* _WHAT YOU NEED TO DO_: Write every entry out again, unchanged.

* _MATERIAL SHOWN_:

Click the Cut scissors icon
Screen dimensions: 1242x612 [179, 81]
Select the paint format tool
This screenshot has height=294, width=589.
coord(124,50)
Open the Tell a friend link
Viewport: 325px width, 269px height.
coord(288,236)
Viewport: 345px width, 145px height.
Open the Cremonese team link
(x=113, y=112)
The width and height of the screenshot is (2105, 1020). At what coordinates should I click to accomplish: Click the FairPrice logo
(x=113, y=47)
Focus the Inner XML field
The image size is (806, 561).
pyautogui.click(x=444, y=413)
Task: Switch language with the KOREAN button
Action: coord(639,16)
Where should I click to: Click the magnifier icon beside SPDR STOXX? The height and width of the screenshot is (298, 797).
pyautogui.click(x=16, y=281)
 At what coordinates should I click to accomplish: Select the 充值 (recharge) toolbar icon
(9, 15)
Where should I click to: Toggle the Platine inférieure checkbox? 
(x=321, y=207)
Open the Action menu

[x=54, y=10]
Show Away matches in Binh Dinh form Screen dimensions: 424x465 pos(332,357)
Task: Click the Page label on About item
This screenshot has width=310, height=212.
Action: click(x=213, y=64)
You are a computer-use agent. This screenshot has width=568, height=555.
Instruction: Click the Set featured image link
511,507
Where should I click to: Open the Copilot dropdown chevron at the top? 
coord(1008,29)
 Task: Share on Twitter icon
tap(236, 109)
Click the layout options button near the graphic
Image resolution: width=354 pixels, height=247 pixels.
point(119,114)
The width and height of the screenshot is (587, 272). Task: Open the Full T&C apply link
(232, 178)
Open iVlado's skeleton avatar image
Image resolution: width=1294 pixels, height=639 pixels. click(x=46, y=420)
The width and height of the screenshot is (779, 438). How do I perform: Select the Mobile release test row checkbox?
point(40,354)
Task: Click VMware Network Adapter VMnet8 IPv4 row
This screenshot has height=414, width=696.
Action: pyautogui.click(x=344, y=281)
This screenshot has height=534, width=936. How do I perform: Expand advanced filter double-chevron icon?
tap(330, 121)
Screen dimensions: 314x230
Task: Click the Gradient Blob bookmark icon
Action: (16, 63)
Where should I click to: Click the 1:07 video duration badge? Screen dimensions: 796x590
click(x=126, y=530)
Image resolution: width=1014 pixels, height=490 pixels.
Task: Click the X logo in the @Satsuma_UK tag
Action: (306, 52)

* _WRITTEN RESPONSE_:
Click the Cut scissors icon
Screen dimensions: 1242x612 [179, 81]
Select the paint format tool
This screenshot has height=294, width=589.
coord(124,50)
Open the Tell a friend link
Viewport: 325px width, 269px height.
coord(288,236)
Viewport: 345px width, 145px height.
Open the Cremonese team link
(x=113, y=112)
The width and height of the screenshot is (2105, 1020). At what coordinates should I click to accomplish: Click the FairPrice logo
(x=113, y=47)
Focus the Inner XML field
The image size is (806, 561).
pyautogui.click(x=444, y=413)
Task: Switch language with the KOREAN button
Action: coord(639,16)
Where should I click to: Click the magnifier icon beside SPDR STOXX? The height and width of the screenshot is (298, 797).
pyautogui.click(x=16, y=281)
 At what coordinates should I click to accomplish: Select the 充值 (recharge) toolbar icon
(9, 15)
Where should I click to: Toggle the Platine inférieure checkbox? 
(x=321, y=207)
Open the Action menu

[x=54, y=10]
Show Away matches in Binh Dinh form Screen dimensions: 424x465 pos(332,357)
Task: Click the Page label on About item
This screenshot has width=310, height=212.
Action: click(x=213, y=64)
You are a computer-use agent. This screenshot has width=568, height=555.
Instruction: Click the Set featured image link
511,507
Where should I click to: Open the Copilot dropdown chevron at the top? 
coord(1008,29)
 Task: Share on Twitter icon
tap(236, 109)
Click the layout options button near the graphic
Image resolution: width=354 pixels, height=247 pixels.
point(119,114)
The width and height of the screenshot is (587, 272). Task: Open the Full T&C apply link
(232, 178)
Open iVlado's skeleton avatar image
Image resolution: width=1294 pixels, height=639 pixels. click(x=46, y=420)
The width and height of the screenshot is (779, 438). How do I perform: Select the Mobile release test row checkbox?
point(40,354)
Task: Click VMware Network Adapter VMnet8 IPv4 row
This screenshot has height=414, width=696.
Action: pyautogui.click(x=344, y=281)
This screenshot has height=534, width=936. How do I perform: Expand advanced filter double-chevron icon?
tap(330, 121)
Screen dimensions: 314x230
Task: Click the Gradient Blob bookmark icon
Action: (16, 63)
Where should I click to: Click the 1:07 video duration badge? Screen dimensions: 796x590
click(x=126, y=530)
Image resolution: width=1014 pixels, height=490 pixels.
Task: Click the X logo in the @Satsuma_UK tag
Action: (306, 52)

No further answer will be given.